Aconteceu pior na região de Ribeirão Preto. Um padre havia acabado de rezar missa em sua paróquia, mas deveria repetir a cerimônia num distrito próximo. Deslocou-se de carro e foi parado numa blitz da Polícia Rodoviária. Submetido ao bafômetro, viu-se reprovado. Havia tomado, no altar, o sagrado e histórico copo de vinho. A partir de agora, examina a hipótese de substituir o simbólico sangue de Cristo por um copo de suco de uva. Ainda bem que não se fabrica mais o "grapete", senão alguma multinacional logo arranjaria jeito para desencadear intensa campanha publicitária nas igrejas...
Convenhamos, nesse episódio o policial agiu com bom senso, era católico praticante e dispensou o prelado. Mas se, por hipótese, pertencesse à Igreja Universal ou outra evangélica qualquer, ou se fosse agnóstico, levaria ao pé da letra a aplicação da lei? Cassar a habilitação do padre e multá-lo em mais de 900 reais por haver celebrado missa?
Livra-se da Lei Seca quem pode dar-se ao luxo de dispor de motorista, ou, como derivativo, aqueles que utilizarem os serviços de táxi agora oferecidos pelos donos de bar. Mas o cidadão comum, aquele que não se embriaga, mas aprecia uma latinha de cerveja, um uísque ou uma taça de vinho, encontra-se nas garras do poder público, se sair dirigindo seu veículo.
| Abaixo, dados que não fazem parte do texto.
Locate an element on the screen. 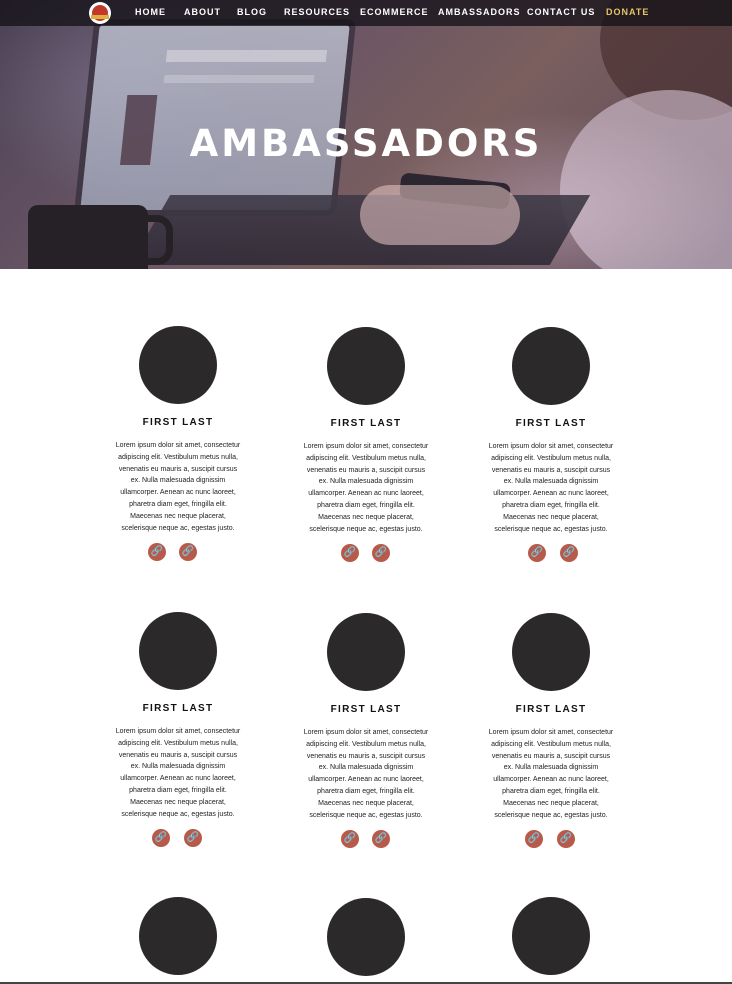  hero-mug-handle is located at coordinates (156, 240).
É o mal que nos assola desde o Descobrimento: o exagero.
Vai entrar para rachar
Do Palácio do Planalto chegam rumores de que o presidente Lula mostra-se disposto a não deixar acontecer, em outubro, o que aconteceu quatro anos atrás, quando Marta Suplicy perdeu no segundo turno a reeleição para a prefeitura de São Paulo. Em 2004, para José Serra, agora sob o risco de perder para Geraldo Alckmin, conforme as pesquisas, mesmo saindo vitoriosa na primeira votação.
Mesmo negando-se a subir na maioria dos palanques de seus companheiros e aliados, o presidente abrirá exceções, uma delas em São Paulo. Tanto por Marta, que se dispôs a deixar a tranqüilidade do Ministério do Turismo pela disputa nas ruas, quanto pelo fato de que, derrotado na maior cidade do País, o PT se enfraquecerá para a sucessão presidencial de 2010.
A pergunta que se faz é se votos se transferem. Pelo menos, não com facilidade. Assim, surge o reverso da medalha: e se Marta for derrotada, mesmo com o presidente Lula no palanque, o desgaste não será maior?